Electricity generation companies in Nigeria have described as premature the call by the Nigerian Senate for the cancellation of the power sector privatization.
The companies said rather efforts should be made to address the structural and fiscal challenges facing the sector.
The companies in a statement on Sunday in reaction to the Nigerian Senate call for the reversal of the privatization process, said failure to expand transmission and distribution capacity, coupled with the non-payment of power generated by them were at the heart of the sector challenges.
The GenCos held that they were owed about N1 trillion for power generated and supplied since privatization in 2013.
“Worthy of note is that the weak transmission (Grid) and distribution network inherited from the PHCN days are still very much in existence and are not complementing our efforts in maximizing our respective available capacities to the benefit of the Nigerian populace.
“The maximum capacity attained by the national grid ever is 5,375 MW as opposed to the current overall average available capacity 8,589 MW and installed capacity of 13,427 MW with an expansion capacity of 20,000MW in an enabling environment.
“Average stranded capacity that could have been made available to Nigerians in the light of maximum attained grid capacity is an average of 3,214MW. This implies that if we had a grid capacity that matches our average available capacity, 3,214 MW can be immediately made available to Nigerians with the current state of operations of the GENCOS and at no additional cost”, the companies stated.
On their performance since November 2013 when the sector was privatized, the companies stated: “Part of the obligations imposed on the owners of the GenCos at the point of privatization, was meeting of a minimum performance target (MPT) of 5,000MW set by the Federal Government of Nigeria (through BPE) for the GenCos. Each GenCo was mandated to increase the generation capacity of its plant to a threshold set by the Federal Government within 5 years.
“The penalty for not meeting the MPT was a possible takeover of any defaulting GenCo by the government.
“Notwithstanding the non-payment of GenCos’ invoices for power supplied to the national grid, the GenCos took loans and other credit facilities to fund the capital expenditure required to meet the MPT by ramping up capacity.
“It is very important to stress that The GenCos have doubled their available capacities from 4,214MW at takeover in 2013 to 8,145MW in 2020. Out of the 8,145MW available capacity, only 3,987MW is generated for Nigerians. The balance 4,159MW is stranded as a result of constraints in the national grid capacity.
GenCos in addition to acquiring the assets for over $1 billion, have invested heavily in ramping up nameplate capacity through frequent maintenance, minor and major inspections and also major overhauls.
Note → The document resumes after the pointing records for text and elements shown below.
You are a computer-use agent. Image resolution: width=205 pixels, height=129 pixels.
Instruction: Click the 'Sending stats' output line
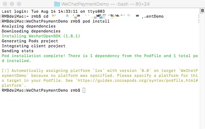pos(18,51)
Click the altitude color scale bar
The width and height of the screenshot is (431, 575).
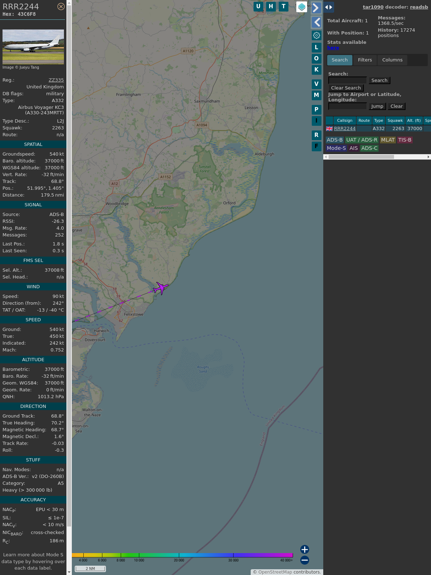point(182,555)
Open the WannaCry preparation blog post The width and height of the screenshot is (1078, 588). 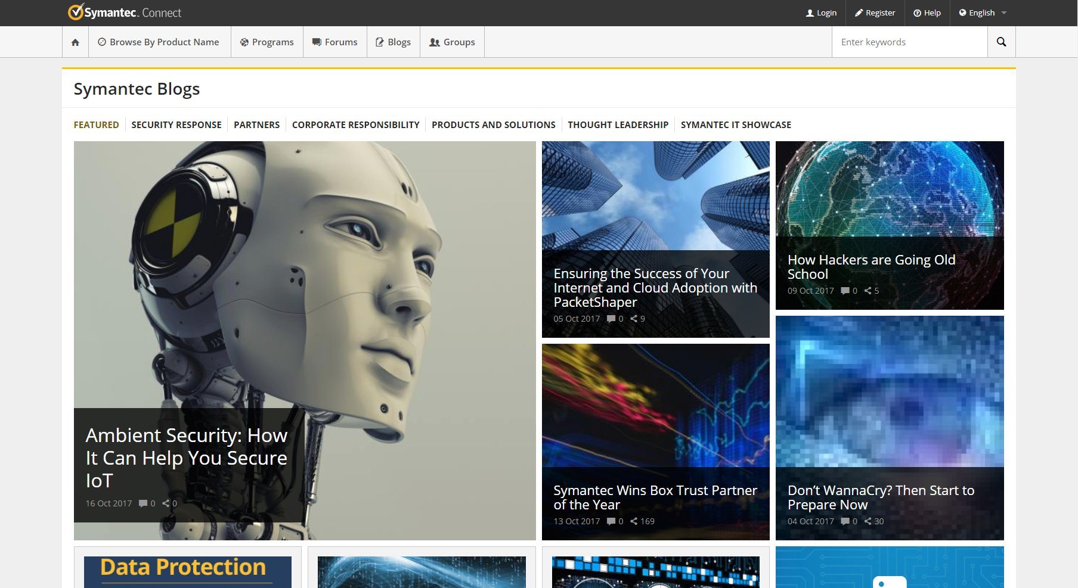click(881, 497)
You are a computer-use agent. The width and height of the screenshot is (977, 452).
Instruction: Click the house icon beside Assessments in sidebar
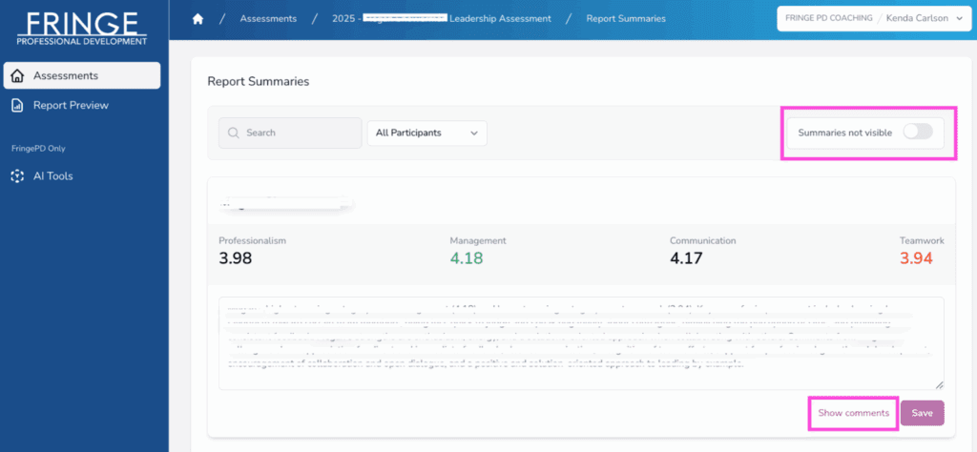(17, 75)
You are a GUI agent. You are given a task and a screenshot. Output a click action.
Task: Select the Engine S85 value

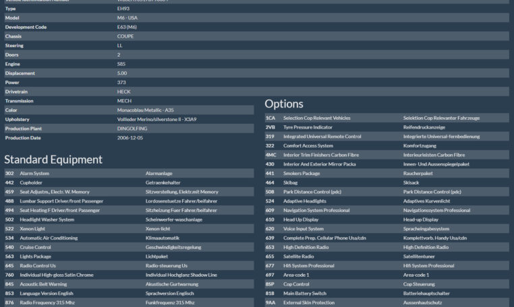[121, 64]
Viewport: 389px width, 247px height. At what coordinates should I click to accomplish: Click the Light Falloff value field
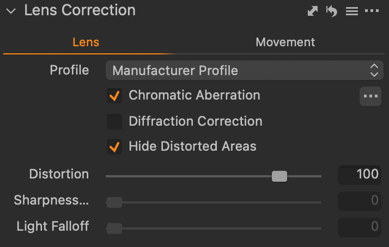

GenCos since November 2013 have spent circa $1 billion to ramp up capacity not only to meet the performance target set by the government but to act responsibly in the provision of power to Nigerians and also to maximise their return on investments in order to fulfill their obligations to the financial service providers for their respective acquisitions”.
The generation companies therefore called for “urgent review of the Electric Power Sector Reforms Act (EPSRA), the Multi-Year Tariff Order, Orders made by NERC so far, Policies, Market Rule and other governance document in the NESI;
“Conduct a viable and independent stress test on the Generation, Distribution and Transmission capacities to enable us plan proactively and build the sector.
“Immediate separation and unbundling of the Independent System Operator (ISO) and Transmission Service Provider (TSP) from the existing Transmission Company of Nigeria (TCN) to drive efficiency in the wheeling and allocation of power.
“Provide local/foreign guarantees (backed by World Bank/AFDB) to enhance guaranteed payment plan for GenCos to enable them improve generation and implement expansion plans (for power growth).
“Ensure that there is transparency in the billing, collection and remittance as well as develop a viable metering framework to improve collection efficiencies”.
They called for the liberalisation of the “market to create market confidence and ensure the viability and credit worthiness of the power sector.
“Ensure Effectiveness of all market agreements, firm monitoring and enforcement of the rules by the regulator on “all market participants.
“Ensure that the monitoring and enforcement agencies in the sector procure and improve data quality to enable efficiency and improved future planning and projection (by section 55: sub 3, the NASS and the Presidency have a monitoring role in the Power Sector by reviewing the quarterly reports from NERC on its activities)”.